--- start Provided material ---

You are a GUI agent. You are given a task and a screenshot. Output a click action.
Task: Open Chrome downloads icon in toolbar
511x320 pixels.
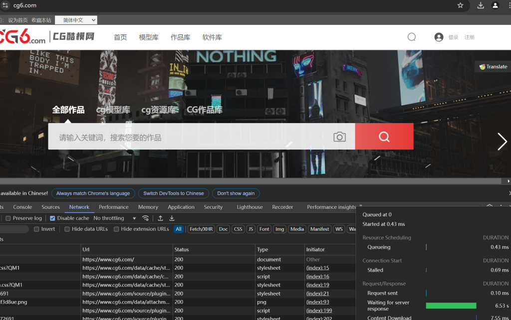click(x=481, y=5)
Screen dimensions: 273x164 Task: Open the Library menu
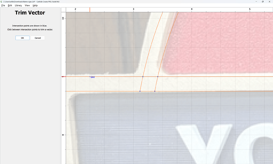coord(18,6)
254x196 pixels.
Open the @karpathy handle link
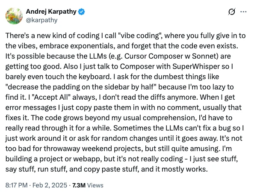coord(41,20)
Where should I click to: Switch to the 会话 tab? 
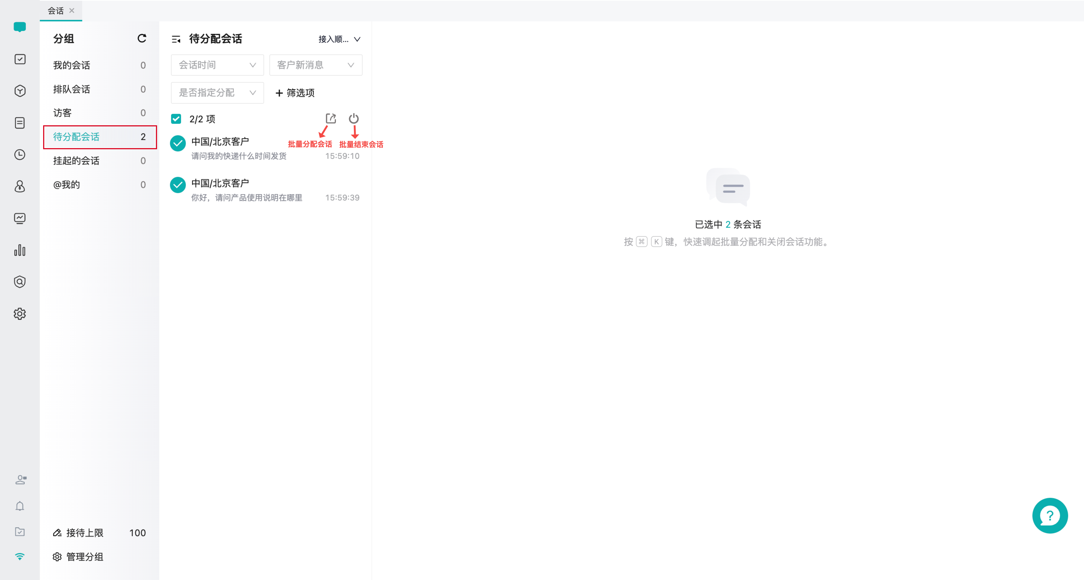pyautogui.click(x=56, y=11)
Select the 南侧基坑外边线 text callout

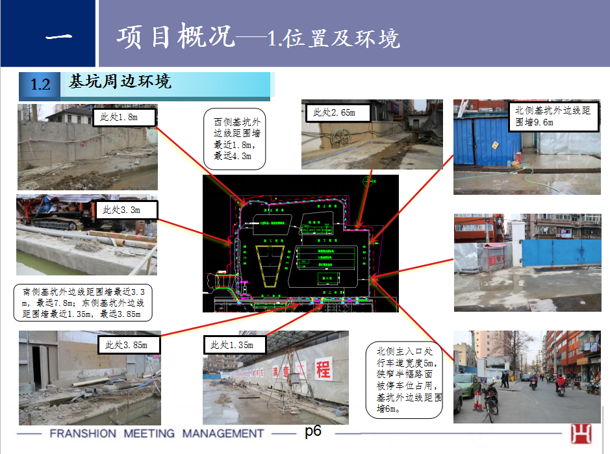tap(83, 302)
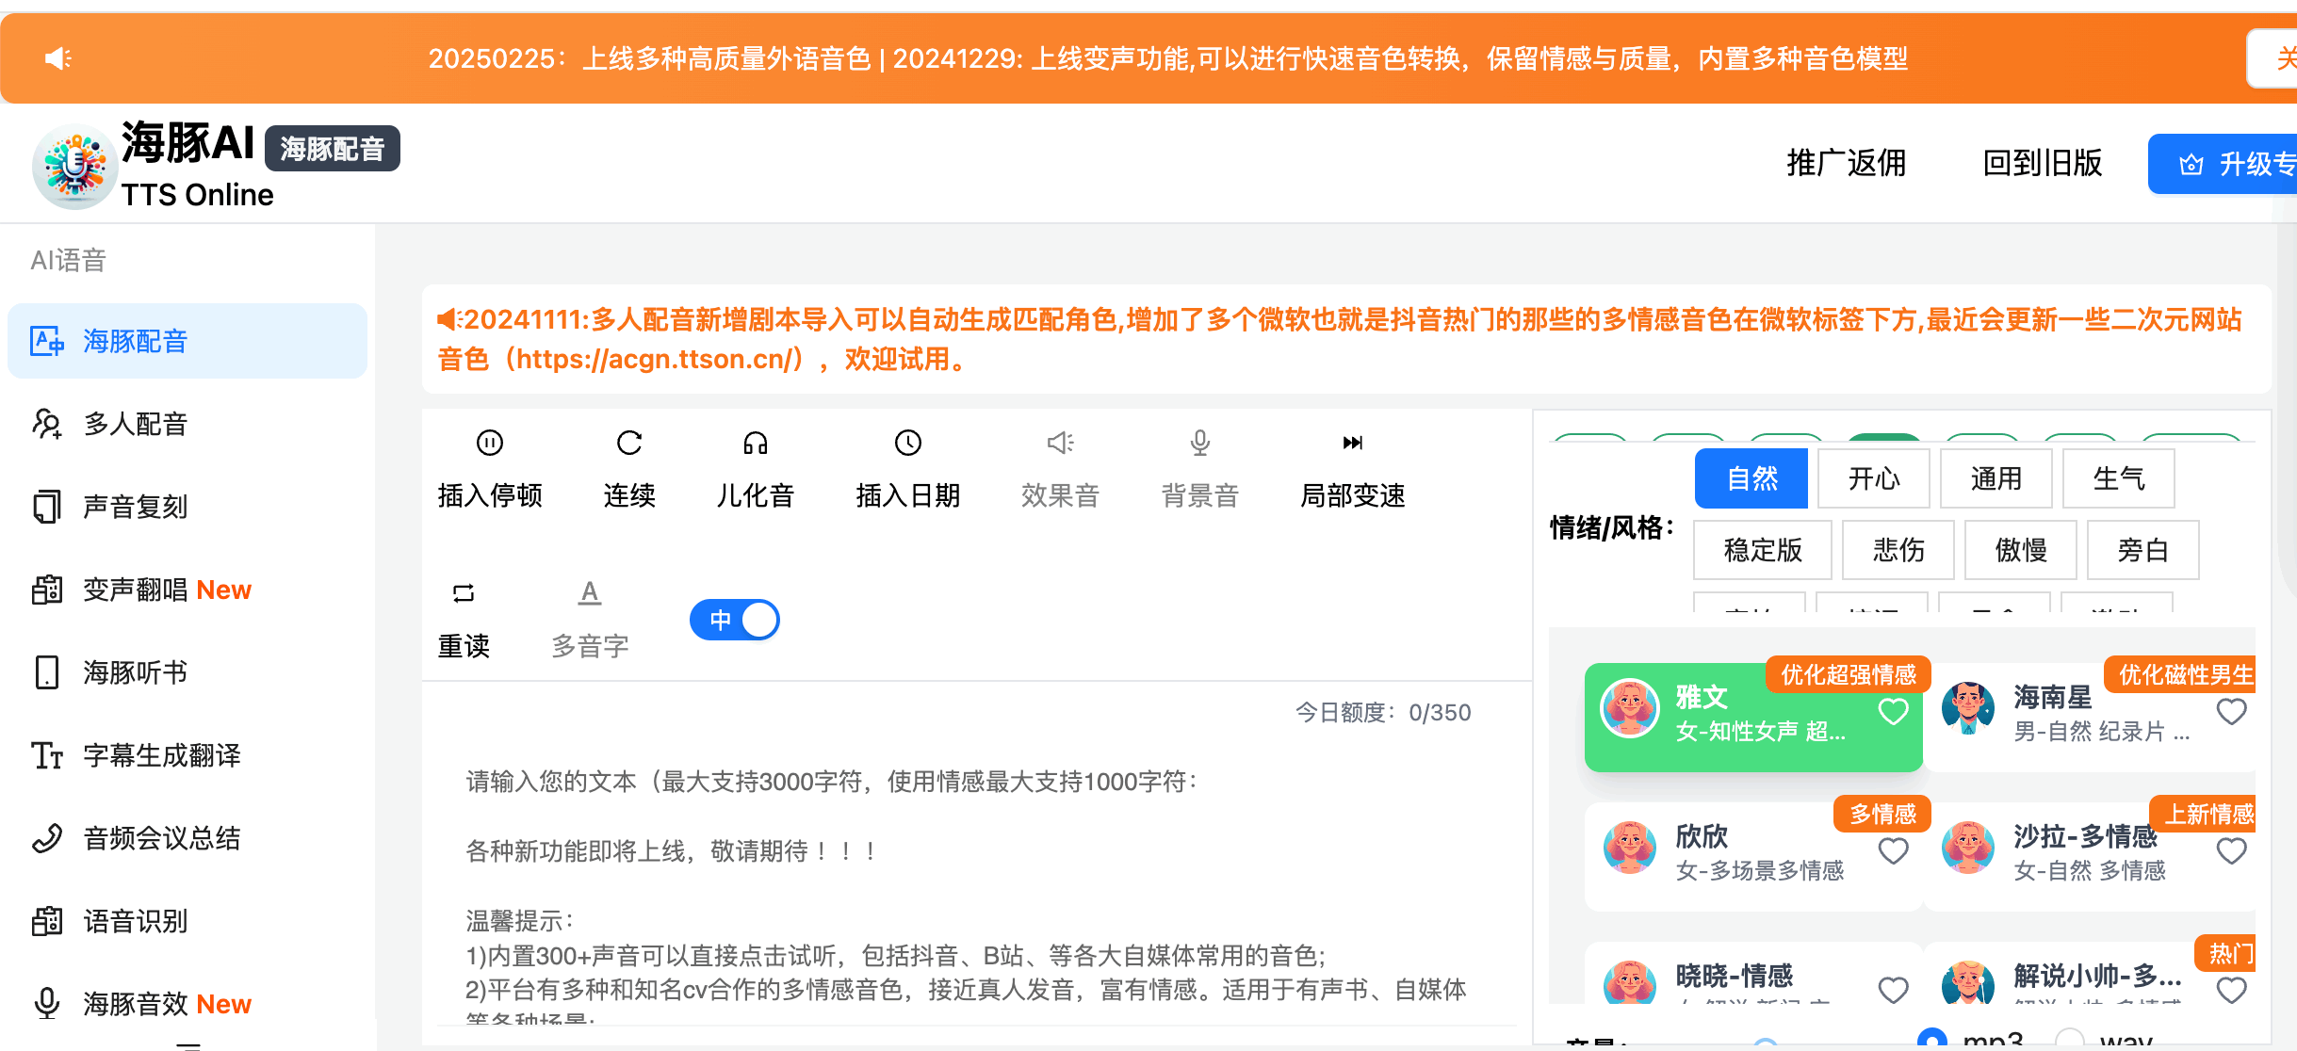Select the 儿化音 headphone icon

[754, 467]
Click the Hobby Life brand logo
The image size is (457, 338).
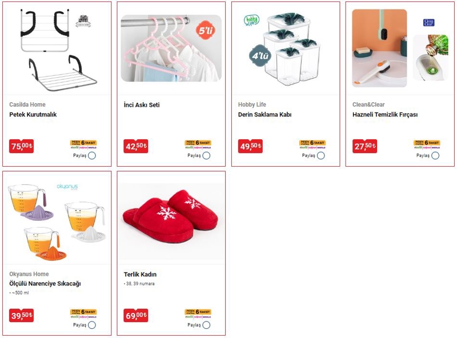click(x=251, y=20)
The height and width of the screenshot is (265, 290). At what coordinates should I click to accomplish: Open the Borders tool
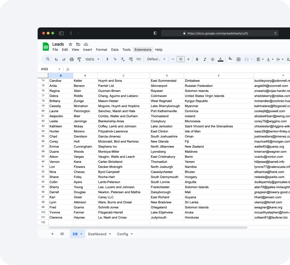pyautogui.click(x=238, y=59)
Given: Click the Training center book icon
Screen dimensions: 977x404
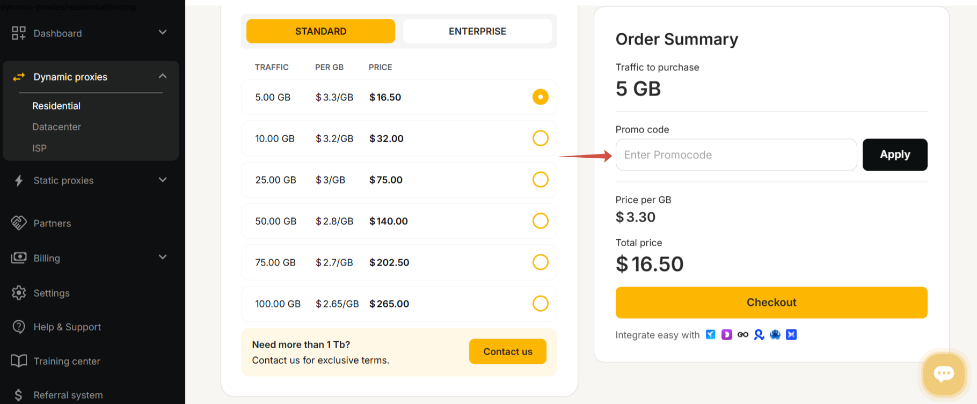Looking at the screenshot, I should point(19,361).
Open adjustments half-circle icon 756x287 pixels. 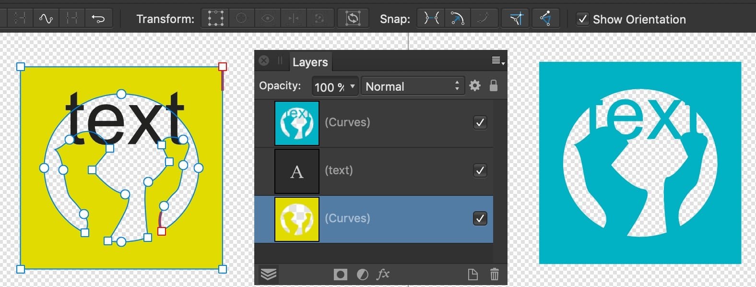362,275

--- end Provided material ---

Short exercise
Please repeat the lines above, starting with the first one and going on through the line with "pyautogui.click(x=56, y=11)". Leave the pictures out of your answer.

Answer in full
You are a GUI agent. You are given a task and a screenshot. Output a click action.
Task: Open Chrome downloads icon in toolbar
511x320 pixels.
click(x=481, y=5)
Screen dimensions: 273x164 Task: Open the Library menu
coord(18,6)
254x196 pixels.
Open the @karpathy handle link
coord(41,20)
Where should I click to: Switch to the 会话 tab? 
pyautogui.click(x=56, y=11)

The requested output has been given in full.